▶ **Your instructions**
Below are several entries. Transcribe exactly those lines that fall from the one with "Image resolution: width=684" through the one with "Task: Expand the Roadmap filter dropdown", end lines included.

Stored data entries

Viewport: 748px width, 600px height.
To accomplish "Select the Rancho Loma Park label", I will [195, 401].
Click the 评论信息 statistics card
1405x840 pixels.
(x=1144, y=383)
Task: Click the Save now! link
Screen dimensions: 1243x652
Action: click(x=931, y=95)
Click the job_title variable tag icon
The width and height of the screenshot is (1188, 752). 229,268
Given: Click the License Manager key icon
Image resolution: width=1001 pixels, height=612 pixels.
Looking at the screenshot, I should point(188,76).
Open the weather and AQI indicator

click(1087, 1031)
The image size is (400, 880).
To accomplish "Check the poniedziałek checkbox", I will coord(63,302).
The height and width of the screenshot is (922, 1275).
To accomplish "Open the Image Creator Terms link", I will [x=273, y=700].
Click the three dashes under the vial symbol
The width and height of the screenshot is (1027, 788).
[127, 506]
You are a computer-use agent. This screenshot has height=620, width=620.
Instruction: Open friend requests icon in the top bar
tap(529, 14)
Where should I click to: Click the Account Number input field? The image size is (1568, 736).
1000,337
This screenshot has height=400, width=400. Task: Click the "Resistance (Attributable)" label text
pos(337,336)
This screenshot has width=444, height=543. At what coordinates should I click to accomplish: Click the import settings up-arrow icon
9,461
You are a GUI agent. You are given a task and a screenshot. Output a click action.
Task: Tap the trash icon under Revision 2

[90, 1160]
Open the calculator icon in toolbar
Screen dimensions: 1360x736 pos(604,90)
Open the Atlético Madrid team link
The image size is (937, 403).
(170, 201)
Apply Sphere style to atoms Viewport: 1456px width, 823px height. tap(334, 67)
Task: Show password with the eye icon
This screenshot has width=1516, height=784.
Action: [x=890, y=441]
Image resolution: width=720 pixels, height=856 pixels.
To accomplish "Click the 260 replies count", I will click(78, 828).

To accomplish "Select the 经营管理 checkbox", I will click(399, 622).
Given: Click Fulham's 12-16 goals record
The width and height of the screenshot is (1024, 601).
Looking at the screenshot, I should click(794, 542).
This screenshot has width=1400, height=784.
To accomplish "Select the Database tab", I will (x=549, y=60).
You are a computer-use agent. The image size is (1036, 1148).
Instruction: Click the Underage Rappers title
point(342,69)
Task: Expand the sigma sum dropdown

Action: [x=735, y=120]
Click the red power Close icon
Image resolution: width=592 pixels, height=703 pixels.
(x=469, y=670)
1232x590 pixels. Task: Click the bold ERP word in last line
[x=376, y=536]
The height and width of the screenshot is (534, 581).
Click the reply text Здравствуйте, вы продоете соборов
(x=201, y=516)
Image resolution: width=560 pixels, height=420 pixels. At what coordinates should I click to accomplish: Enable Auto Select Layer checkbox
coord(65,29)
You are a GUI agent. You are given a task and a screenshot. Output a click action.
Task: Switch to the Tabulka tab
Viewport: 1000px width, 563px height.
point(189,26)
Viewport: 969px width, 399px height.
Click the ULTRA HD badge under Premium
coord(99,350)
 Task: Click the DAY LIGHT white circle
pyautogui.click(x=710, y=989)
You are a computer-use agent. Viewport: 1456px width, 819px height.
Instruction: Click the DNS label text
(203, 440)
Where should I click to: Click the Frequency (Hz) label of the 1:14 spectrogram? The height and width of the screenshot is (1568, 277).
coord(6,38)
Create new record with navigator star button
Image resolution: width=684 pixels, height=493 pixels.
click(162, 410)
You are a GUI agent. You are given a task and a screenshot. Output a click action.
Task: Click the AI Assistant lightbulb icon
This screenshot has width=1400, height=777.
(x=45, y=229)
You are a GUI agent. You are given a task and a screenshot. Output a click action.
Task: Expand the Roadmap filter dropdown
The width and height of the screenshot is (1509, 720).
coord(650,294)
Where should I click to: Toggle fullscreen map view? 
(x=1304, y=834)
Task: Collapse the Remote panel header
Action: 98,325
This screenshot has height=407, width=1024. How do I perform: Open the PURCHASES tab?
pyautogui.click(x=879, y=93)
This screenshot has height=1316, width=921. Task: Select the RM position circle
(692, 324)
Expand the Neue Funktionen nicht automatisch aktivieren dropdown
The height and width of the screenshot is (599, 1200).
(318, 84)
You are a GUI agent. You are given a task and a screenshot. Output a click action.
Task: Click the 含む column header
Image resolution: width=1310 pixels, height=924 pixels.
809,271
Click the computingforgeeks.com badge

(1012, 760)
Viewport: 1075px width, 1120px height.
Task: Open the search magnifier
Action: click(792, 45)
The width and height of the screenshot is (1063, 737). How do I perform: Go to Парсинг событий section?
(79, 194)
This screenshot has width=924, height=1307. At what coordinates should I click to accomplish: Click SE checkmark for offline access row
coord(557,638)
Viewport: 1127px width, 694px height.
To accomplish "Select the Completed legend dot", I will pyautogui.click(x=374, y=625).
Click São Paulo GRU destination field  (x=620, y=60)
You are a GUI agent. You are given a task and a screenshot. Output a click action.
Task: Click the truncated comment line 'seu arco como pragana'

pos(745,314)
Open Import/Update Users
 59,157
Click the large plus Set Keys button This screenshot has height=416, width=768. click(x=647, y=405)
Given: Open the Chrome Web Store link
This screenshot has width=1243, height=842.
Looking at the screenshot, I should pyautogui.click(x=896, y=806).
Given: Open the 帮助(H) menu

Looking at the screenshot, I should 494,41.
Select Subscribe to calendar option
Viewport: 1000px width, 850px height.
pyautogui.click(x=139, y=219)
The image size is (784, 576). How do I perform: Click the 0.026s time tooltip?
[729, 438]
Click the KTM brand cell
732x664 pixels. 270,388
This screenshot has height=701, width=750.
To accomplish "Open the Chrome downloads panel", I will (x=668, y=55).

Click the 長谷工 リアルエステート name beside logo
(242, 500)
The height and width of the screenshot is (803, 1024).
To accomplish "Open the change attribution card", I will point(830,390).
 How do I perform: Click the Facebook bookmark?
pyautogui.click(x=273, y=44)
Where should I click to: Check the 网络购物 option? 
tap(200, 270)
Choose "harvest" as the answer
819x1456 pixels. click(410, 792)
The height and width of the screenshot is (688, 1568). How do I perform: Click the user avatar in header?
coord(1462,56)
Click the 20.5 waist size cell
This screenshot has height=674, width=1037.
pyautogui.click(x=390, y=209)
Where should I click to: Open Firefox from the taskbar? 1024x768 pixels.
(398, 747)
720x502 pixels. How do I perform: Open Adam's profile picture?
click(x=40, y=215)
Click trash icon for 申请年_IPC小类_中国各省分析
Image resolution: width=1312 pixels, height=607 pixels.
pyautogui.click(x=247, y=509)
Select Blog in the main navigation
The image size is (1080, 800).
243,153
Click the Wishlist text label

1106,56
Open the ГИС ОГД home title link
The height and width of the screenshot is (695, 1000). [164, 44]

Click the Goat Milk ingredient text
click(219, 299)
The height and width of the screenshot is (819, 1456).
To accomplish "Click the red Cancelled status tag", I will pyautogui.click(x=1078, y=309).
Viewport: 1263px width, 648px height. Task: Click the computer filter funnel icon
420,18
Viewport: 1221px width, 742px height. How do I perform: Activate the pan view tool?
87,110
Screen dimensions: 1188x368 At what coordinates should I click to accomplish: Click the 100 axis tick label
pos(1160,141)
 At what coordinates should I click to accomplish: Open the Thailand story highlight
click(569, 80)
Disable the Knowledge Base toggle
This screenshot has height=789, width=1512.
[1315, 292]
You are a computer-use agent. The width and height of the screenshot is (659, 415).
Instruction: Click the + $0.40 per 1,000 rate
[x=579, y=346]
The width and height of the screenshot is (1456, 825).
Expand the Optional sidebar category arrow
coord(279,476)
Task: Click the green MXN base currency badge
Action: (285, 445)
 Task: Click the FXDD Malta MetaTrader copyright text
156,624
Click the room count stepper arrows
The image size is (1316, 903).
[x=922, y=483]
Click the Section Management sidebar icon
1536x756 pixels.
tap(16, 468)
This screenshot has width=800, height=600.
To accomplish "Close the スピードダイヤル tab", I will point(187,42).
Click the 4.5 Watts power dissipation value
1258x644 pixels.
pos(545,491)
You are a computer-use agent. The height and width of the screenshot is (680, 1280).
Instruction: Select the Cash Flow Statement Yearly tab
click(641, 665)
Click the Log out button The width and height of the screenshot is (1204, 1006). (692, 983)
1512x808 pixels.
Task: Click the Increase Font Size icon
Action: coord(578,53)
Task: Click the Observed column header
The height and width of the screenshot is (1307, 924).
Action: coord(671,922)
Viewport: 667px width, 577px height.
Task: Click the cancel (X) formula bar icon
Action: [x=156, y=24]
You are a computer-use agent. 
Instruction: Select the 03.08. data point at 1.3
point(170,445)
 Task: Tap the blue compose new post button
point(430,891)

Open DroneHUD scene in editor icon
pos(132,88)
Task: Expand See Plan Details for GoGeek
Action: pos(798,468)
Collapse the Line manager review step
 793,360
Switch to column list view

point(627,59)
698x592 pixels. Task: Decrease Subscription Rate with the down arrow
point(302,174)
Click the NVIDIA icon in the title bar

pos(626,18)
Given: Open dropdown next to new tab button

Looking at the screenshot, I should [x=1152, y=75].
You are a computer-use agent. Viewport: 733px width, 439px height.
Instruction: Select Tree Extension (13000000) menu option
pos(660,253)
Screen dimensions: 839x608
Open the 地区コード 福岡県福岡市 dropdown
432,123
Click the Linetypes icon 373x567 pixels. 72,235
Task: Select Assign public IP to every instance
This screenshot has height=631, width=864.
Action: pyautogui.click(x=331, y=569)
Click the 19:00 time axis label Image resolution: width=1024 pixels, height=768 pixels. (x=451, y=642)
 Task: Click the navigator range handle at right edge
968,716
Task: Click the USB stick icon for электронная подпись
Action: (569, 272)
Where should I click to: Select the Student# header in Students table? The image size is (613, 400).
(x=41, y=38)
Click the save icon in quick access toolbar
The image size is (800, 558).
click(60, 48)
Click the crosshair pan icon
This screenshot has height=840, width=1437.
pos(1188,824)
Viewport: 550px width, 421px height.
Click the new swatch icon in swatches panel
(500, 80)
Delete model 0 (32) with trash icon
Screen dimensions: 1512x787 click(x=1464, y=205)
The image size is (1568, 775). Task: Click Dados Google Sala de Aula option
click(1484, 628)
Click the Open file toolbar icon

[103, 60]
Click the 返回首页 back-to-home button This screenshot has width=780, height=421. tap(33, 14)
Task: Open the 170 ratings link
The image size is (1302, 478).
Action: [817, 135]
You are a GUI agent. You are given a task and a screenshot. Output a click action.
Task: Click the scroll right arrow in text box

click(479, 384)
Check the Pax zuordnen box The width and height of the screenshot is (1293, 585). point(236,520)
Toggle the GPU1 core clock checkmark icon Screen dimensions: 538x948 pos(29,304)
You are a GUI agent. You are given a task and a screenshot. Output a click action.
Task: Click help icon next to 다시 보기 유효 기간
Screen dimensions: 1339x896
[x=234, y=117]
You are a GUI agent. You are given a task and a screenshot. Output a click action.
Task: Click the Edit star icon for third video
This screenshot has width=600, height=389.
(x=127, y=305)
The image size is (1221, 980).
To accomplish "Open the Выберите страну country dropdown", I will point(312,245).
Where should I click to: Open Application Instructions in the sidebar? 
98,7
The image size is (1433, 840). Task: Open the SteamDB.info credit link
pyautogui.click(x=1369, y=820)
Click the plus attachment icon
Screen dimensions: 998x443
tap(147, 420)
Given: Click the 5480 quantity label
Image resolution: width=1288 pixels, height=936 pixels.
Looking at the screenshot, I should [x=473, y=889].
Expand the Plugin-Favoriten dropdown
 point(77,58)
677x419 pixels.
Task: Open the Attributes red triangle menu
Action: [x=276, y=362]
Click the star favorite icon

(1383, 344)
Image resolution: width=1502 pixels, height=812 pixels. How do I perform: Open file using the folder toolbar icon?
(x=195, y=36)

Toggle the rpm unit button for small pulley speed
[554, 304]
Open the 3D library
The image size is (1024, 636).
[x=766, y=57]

▶ **Written response**
Image resolution: width=684 pixels, height=493 pixels.
click(162, 410)
You are a GUI agent. You are given a task and a screenshot. Output a click action.
Task: Click the AI Assistant lightbulb icon
This screenshot has width=1400, height=777.
(x=45, y=229)
You are a GUI agent. You are given a task and a screenshot. Output a click action.
Task: Expand the Roadmap filter dropdown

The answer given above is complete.